Now Featured in the Patheos Book Club
The History of New Thought:
From Mind Cure to Positive Thinking and the Prosperity Gospel
By John S. Haller, Jr.
What People Are Saying
Haller's work on New Thought history is an engaging and welcomed addition to a recent trend of new books on the subject. The tapestry that is the history of New Thought is as varied and eclectic as the nation in which it was born. Haller pulls these threads together in a compelling fashion that gives the reader a deeper appreciation for the unique cultural context that gave rise to New Thought. Haller provides more than a historical review of where we emerged from; he also takes an honest look at how it happened. As such this book, more than any other in this genre, provides valuable insights into what the New Thought movement has become as it has both shaped and been shaped by the American psyche. I believe The History of New Thought will quickly become required reading for anyone who wants to know not only where New Thought came from, but also where it might go and grow from here.
—Rev. David F. Alexander, senior minister, New Thought Center for Spiritual Living, www.newthoughthistory.com, www.revdavidalexander.com
The popularity of the so-called "Prosperity Gospel" in modern American evangelicalism and the proliferation of exponents of this adaption of Christian teachings have fascinated religious researchers for decades.

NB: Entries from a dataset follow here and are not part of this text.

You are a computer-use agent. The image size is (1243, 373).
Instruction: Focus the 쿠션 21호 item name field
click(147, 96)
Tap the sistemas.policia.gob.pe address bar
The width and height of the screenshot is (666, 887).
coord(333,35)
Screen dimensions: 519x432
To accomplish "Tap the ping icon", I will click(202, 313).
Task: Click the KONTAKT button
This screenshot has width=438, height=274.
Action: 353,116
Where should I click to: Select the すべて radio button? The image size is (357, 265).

But are there antecedents to this phenomenon that can help us understand its methods and motivations? Indeed, there is a long and complex history behind this movement, and in this fine work, author Haller (Swedenborg, Mesmer and the Mind/Body connection: The Roots of Complimentary Medicine) takes us into the heart of the uniquely American set of spiritual doctrines known as "New Thought" and shows how such thinkers as Emanuel Swedenborg, Mary Baker Eddy, and Norman Vincent Peale have affected the way we view religion and, indeed, God. Haller concludes that "New Thought marked a triumph of voluntarism, a vindication of religious freedom, and scorn for all forms of authoritarian creeds." As such, it synthesizes the individualistic impulses of centuries of ecclesiastical radicals and serves it up in a distinctly American religious tradition. Haller, a historian at Southern Illinois University, Carbondale, artfully and persuasively pulls together a complex history and shines a much needed light on a seductive and popular religious movement.